No HMM, neural networks, or other very popular and “scientifically sounding” theories, were considered to be implemented in the algorithm. Google brings up  millions links on a topic, just ask, but only few of them are designed on really scientific concept, rather than dumb data base “sharpening”. I’m not saying they are completely wrong, and I’m not an expert in the field, but they are not smart ether. My decision is simple 2D cross-correlation. Basically, the heart of the recognition algorithm is similar to an image matching program, which works the same way for voice/sound.  To create a Spectrogram image, arduino is continuously monitoring sound level via microphone, and start capturing data when VOX threshold is exceeded. After input array “X” filled up, data transfered on next level to calculate FFT. The same “conveyor belt” works between FFT and Filtering, flags raised when data is ready, and flags lowered when process finished. The only difference is a speed, conveyor belt is running faster passing data ADC-FFT, and slower at Filter-Correlation stage, as it requires 64 regular cycles to complete spectrogram image in one SuperCycle.  The most time consuming part is Edge Enhancement / HPF Filtering of the spectrogram. I’m still looking around to improve performance of this stage, as it holds all process back from to be fully “Real Time”.
 Specification:
-  4 kHz sampling rate:  2 kHz voice freq. range;
-  64 FFT subroutine,    62.5 Hz spectral resolution;
-  16 x 64 Spectrogram Image, around 1 second max voice password;
-  duration of the Cross-Correlation < 5 milliseconds;
-  duration of the FFT+SQRT+Compression < 4 milliseconds;
-  duration of the Edge Enhancement ~ 35 milliseconds;Main cycle time frame is 16 milliseconds, it’s defined by sampling rate x FFT size, 0.25 x 64 = 64 millisecond. Super-cycle 1.024 is needed only because EE prevents all processes to be completed in less than 16 milliseconds. There is a resources left, to increase sampling up to 8 or even 12 kHz, I just had no time to conduct experiments if it is beneficial.

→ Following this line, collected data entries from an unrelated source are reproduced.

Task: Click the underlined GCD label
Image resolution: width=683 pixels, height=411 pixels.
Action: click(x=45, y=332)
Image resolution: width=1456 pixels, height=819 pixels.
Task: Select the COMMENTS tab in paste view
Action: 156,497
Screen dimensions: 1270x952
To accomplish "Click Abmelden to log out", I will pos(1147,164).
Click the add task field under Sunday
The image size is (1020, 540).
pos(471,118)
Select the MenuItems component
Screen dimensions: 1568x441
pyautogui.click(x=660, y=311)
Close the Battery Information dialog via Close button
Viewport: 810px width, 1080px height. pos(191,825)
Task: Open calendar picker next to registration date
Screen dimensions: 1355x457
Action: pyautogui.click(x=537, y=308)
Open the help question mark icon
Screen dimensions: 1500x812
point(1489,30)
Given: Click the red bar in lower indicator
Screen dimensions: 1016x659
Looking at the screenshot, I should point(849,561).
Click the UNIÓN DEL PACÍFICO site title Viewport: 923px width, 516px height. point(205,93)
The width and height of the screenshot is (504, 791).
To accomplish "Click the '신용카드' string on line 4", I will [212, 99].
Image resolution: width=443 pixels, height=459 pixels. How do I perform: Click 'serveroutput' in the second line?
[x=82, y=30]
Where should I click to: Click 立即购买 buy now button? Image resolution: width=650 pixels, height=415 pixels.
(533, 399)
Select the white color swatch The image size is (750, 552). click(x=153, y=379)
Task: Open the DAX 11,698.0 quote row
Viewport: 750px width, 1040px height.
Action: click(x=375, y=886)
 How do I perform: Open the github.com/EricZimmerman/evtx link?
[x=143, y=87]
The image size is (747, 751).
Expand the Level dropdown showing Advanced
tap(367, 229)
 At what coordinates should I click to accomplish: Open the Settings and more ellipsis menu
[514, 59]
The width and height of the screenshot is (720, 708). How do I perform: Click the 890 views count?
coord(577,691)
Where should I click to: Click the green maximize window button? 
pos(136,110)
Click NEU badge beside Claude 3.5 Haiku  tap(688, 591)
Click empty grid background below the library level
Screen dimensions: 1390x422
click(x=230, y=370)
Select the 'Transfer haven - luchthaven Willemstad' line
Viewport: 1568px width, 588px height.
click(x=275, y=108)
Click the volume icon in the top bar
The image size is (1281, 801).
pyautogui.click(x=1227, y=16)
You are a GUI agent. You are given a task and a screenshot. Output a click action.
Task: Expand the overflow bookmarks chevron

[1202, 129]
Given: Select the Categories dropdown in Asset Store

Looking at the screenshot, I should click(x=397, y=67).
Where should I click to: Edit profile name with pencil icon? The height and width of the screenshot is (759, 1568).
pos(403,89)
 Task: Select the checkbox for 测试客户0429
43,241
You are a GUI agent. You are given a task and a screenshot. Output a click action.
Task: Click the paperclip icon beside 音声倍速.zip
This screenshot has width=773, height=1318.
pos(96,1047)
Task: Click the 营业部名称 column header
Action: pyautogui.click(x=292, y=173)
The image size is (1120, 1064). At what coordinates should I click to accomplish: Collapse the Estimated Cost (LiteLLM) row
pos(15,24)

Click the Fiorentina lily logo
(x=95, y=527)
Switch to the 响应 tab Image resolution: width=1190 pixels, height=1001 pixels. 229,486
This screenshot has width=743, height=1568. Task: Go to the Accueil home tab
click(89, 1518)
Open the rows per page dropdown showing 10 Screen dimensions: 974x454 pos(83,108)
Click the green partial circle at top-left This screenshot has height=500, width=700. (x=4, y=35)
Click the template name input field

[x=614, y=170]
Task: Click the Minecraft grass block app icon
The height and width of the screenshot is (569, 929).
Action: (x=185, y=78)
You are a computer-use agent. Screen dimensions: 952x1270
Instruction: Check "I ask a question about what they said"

There is a Command Line Interface, built-in the software, which control “record” and debug “print” functions, 7 commands for now:
if (incomingByte == ‘x’) {           // INPUT ADC DATA
if (incomingByte == ‘f’) {           // FFT OUTPUT
if (incomingByte == ‘s’) {           // SPECROGRAMM PRE  FILTERED
if (incomingByte == ‘g’) {           // SPECROGRAMM POST FILTERED
if (incomingByte == ‘r’) {           // RECORD SPECROGRAMM TO EEPROM
if (incomingByte == ‘p’) {           // PLAY SPECROGRAMM FROM EEPROM
if (incomingByte == ‘m’) {           // FREE MEMORY BYTES

Software is written for AtMega328p microprocessor, Arduino Uno board or similar. For others, all referenced registers has to be replaced with appropriate names for microprocessor.Compiles on 022 IDE, there are some conflicts with 1.0 IDE, that I was not feel myself right to troubleshoot yet. For better understanding some math background, have a look at my previous posts.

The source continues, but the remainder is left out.